Adams first recalculated all known causes of disturbance, using the latest determinations of the planetary masses. Still the errors were nearly as great as ever. He could now, however, use these errors as being actually due to the perturbations produced by the unknown planet.
In 1844, assuming a circular orbit, and a mean distance agreeing with Bode’s law, he obtained a first approximation to the position of the supposed planet. He then asked Professor Challis, of Cambridge, to procure the latest observations of Uranus from Greenwich, which Airy immediately supplied. Then the whole work was recalculated from the beginning, with more exactness, and assuming a smaller mean distance.
In September, 1845, he handed to Challis the elements of the hypothetical planet, its mass, and its apparent position for September 30th, 1845. On September 22nd Challis wrote to Airy explaining the matter, and declaring his belief in Adams’s capabilities. When Adams called on him Airy was away from home, but at the end of October, 1845, he called again, and left a paper with full particulars of his results, which had, for the most part, reduced the discrepancies to about 1”. As a matter of fact, it has since been found that the heliocentric place of the new planet then given was correct within about 2°.
Airy wrote expressing his interest, and asked for particulars about the radius vector. Adams did not then reply, as the answer to this question could be seen to be satisfactory by looking at the data already supplied. He was a most unassuming man, and would not push himself forward. He may have felt, after all the work he had done, that Airy’s very natural inquiry showed no proportionate desire to search for the planet. Anyway, the matter lay in embryo for nine months.
Meanwhile, one of the ablest French astronomers, Le Verrier, experienced in computing perturbations, was independently at work, knowing nothing about Adams. He applied to his calculations every possible refinement, and, considering the novelty of the problem, his calculation was one of the most brilliant in the records of astronomy. In criticism it has been said that these were exhibitions of skill rather than helps to a solution of the particular problem, and that, in claiming to find the elements of the orbit within certain limits, he was claiming what was, under the circumstances, impossible, as the result proved.

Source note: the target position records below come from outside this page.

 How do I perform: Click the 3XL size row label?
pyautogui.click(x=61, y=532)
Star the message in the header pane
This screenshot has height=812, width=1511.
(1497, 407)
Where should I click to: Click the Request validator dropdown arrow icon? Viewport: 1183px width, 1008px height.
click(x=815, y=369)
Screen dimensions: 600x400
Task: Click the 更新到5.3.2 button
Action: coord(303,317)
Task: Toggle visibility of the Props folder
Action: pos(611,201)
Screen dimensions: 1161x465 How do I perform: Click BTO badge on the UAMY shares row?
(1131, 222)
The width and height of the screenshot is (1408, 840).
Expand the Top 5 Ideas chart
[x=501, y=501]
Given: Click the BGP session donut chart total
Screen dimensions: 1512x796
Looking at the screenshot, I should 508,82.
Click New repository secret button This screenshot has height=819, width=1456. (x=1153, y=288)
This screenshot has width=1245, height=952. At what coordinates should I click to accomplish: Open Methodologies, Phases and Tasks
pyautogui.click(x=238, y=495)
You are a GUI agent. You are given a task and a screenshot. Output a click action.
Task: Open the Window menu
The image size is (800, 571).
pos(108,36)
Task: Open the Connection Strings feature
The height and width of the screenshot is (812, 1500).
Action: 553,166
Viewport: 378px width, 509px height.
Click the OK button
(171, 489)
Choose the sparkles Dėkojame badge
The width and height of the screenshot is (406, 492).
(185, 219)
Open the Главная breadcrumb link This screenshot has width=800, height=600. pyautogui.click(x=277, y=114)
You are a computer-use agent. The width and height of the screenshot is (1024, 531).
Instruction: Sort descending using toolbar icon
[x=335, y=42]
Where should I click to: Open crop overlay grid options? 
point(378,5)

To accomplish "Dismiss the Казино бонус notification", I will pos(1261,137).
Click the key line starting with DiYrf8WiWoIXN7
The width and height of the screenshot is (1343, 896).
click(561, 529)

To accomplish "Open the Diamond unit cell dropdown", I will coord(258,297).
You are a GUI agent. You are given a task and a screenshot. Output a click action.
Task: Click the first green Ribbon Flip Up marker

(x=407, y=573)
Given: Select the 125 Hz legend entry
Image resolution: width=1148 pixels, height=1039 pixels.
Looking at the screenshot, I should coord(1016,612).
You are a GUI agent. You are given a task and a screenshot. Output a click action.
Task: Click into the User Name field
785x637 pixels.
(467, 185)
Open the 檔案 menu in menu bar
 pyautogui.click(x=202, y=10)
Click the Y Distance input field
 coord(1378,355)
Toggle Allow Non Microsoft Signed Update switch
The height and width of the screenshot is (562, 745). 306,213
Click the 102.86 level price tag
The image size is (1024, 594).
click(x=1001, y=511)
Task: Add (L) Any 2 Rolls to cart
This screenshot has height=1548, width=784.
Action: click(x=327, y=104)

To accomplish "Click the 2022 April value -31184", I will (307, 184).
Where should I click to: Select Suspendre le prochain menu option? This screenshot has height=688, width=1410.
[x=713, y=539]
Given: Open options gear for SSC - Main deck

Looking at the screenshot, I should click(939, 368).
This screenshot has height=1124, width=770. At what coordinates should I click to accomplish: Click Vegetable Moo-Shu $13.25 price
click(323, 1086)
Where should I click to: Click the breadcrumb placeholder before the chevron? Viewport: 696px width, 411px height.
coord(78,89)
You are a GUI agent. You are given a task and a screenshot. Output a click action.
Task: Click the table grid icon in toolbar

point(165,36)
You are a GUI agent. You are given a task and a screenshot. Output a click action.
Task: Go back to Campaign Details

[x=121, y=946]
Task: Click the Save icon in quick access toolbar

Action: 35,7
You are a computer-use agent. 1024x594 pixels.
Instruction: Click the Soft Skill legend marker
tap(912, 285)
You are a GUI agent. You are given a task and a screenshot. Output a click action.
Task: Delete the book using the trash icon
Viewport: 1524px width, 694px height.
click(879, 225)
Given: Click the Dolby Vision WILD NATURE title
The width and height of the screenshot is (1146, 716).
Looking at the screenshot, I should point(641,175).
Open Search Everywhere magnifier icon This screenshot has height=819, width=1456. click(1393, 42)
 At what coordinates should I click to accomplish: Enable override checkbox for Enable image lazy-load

In June, 1846, Le Verrier announced, in the Comptes Rendus de l’Academie des Sciences, that the longitude of the disturbing planet, for January 1st, 1847, was 325, and that the probable error did not exceed 10°.
This result agreed so well with Adams’s (within 1°) that Airy urged Challis to apply the splendid Northumberland equatoreal, at Cambridge, to the search. Challis, however, had already prepared an exhaustive plan of attack which must in time settle the point. His first work was to observe, and make a catalogue, or chart, of all stars near Adams’s position.
On August 31st, 1846, Le Verrier published the concluding part of his labours.